Saturday December 18, 2010
What negotiating is all about
By THEAN LEE CHENG
NEGOTIATOR, attorney, business owner, speaker and author Jim Thomas was recently here in Kuala Lumpur for a seminar on how to negotiate. Thomas says every one negotiates every day in the office and at home. It could be negotiating with the boss to get better pay, negotiating a deal for the company, or cajoling (a more gentle form of negotiating) the children to study harder to set a good foundation for their future.
Some of us do it better than others. Thomas tells us what negotiating is all about and why it is important. His book Negotiate to Win is a HarperCollins international bestseller. It was first published in late 2005 and was a Pulitzer Prize candidate in 2006. Below are excerpts of his interview with StarBizWeek.
Why is negotiating so difficult for some of us?
Most of us want to avoid conflicts, or anything close to it. So although it is something we have to do, we try to avoid having to do it. But if you want something, there is always a price tag to it. Everything is traded. The Japanese are very good at negotiating because they understand the importance of allowing the other side to save face. This is the overarching rule of the whole thing.
The second thing to remember is there is no one-off deal. You do the deal and you manage the relationships that come with it. The Japanese take a long-term view of things. They think about the long-term life of the company and plan years ahead.
When one takes this view, one cannot be as aggressive as one likes to be because he is nurturing a relationship. People talk about one-off deals but such deals are so infrequent, it is irrelevant.
How did you, as an attorney, become a speaker and trainer in negotiating?
Most lawyers are terrible negotiators. The way lawyers solve problems is to go to court.

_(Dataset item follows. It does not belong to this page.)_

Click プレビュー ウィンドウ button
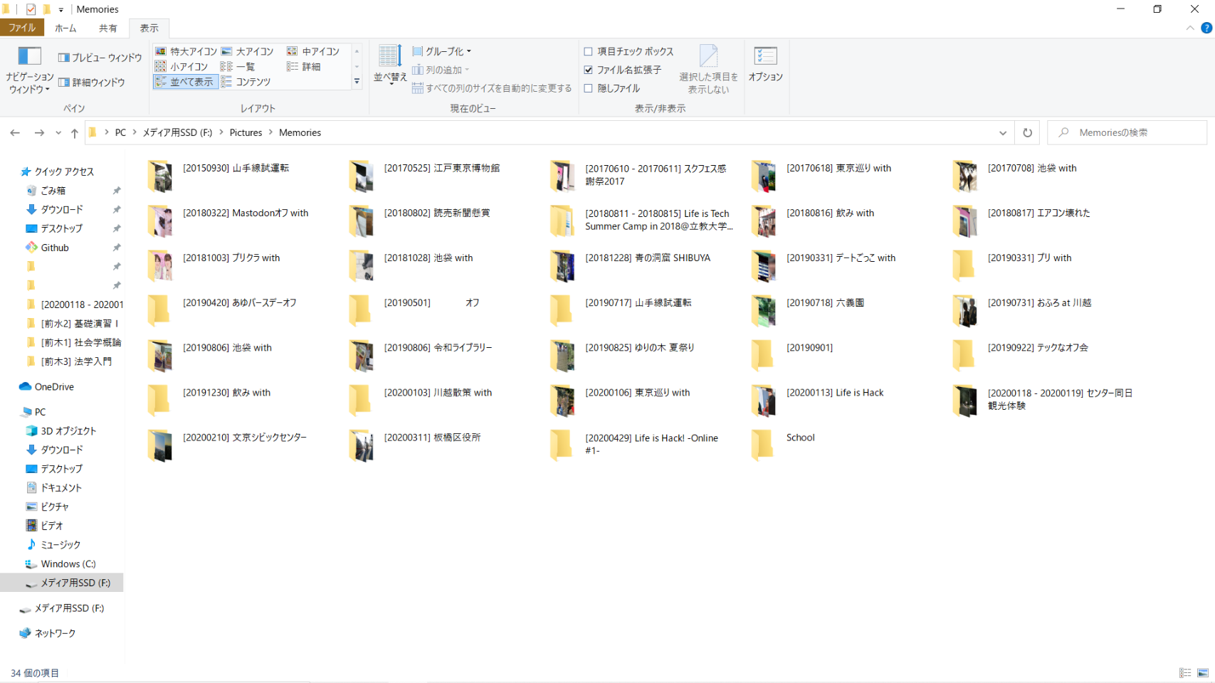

If you have to go to a judge and let him sort out the problem and make a decision, that shows how bad a negotiator you are.
I started out as a divorce lawyer. A client came in and wanted to divorce his adulterous wife. When the case was over, she was left a destitute, except for the two children. Six months later, he came back and I realised I have been a tool to his then-present situation. He may have won the case, he may have got his revenge, but he has also lost the love of his children.
He may have weekend rights to the children, but the mother has poisoned the minds of the children against him. He has to deal with parental alienation. I realised that I was a bad negotiator. There is always the relationship to manage after that.
After that case, I eventually realised that a divorce is not a one-time transaction as long as there are children involved. In the same way, there is no one-off deals.
Whether it is a divorce or a business deal, there is always that relationship that comes after. Which means that lawyers have their responsibilities. So my work as a lawyer eventually resulted in me taking an interest in my present work, which is to teach others how to negotiate.
A construction company later asked me to give a 15-minute briefing to his staff on negotiating. That 15 minutes eventually became 30 minutes with another client, then a half day thing and this went on until it has become a two-day negotiating seminar. I don't want to share theories. I want to share my experience.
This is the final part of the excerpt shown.